-------- Material for this exercise --------
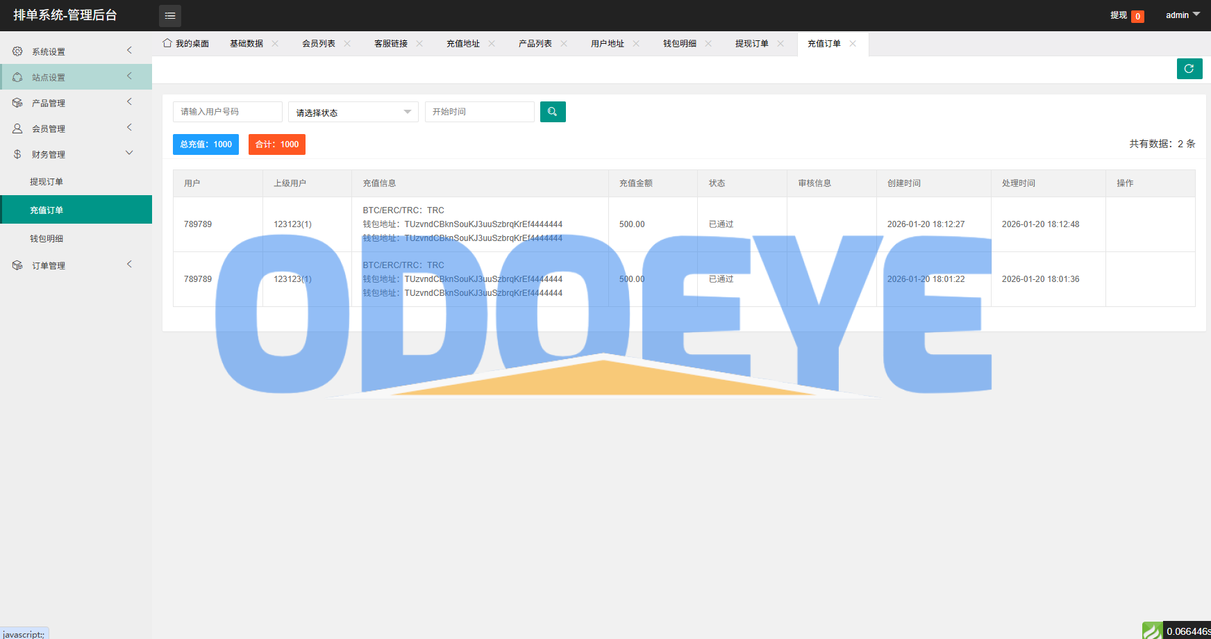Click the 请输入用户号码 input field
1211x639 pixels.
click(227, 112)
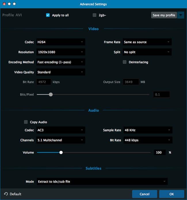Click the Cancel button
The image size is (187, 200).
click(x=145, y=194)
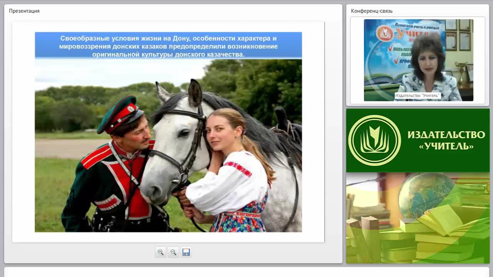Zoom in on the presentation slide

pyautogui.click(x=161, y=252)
--------
-------- Material for this exercise --------
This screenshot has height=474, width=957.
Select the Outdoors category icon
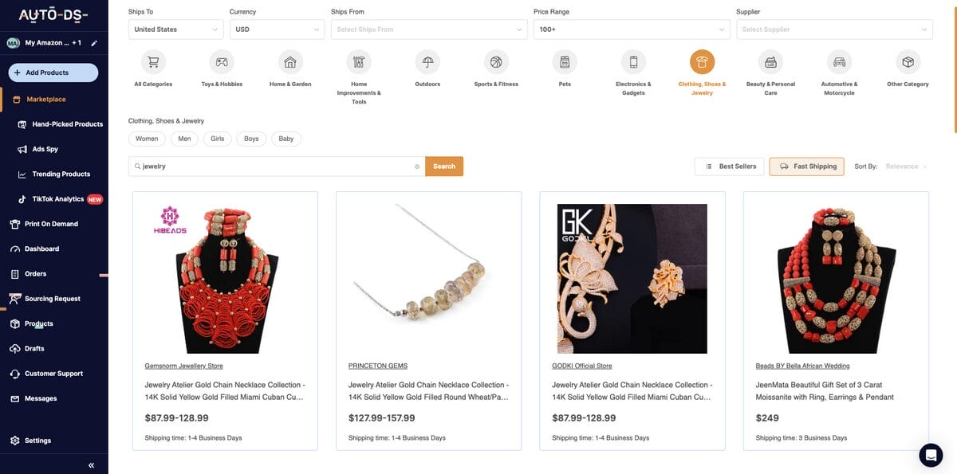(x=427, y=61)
--------
Transcribe the data verbatim, starting at the line containing "Click the 请输入用户号码 input field" and ending at the line containing "pyautogui.click(x=161, y=252)", and omit the pictures from your transcription.

Click the 请输入用户号码 input field
1211x639 pixels.
click(227, 112)
Click the Cancel button
The image size is (187, 200).
click(x=145, y=194)
Zoom in on the presentation slide

pyautogui.click(x=161, y=252)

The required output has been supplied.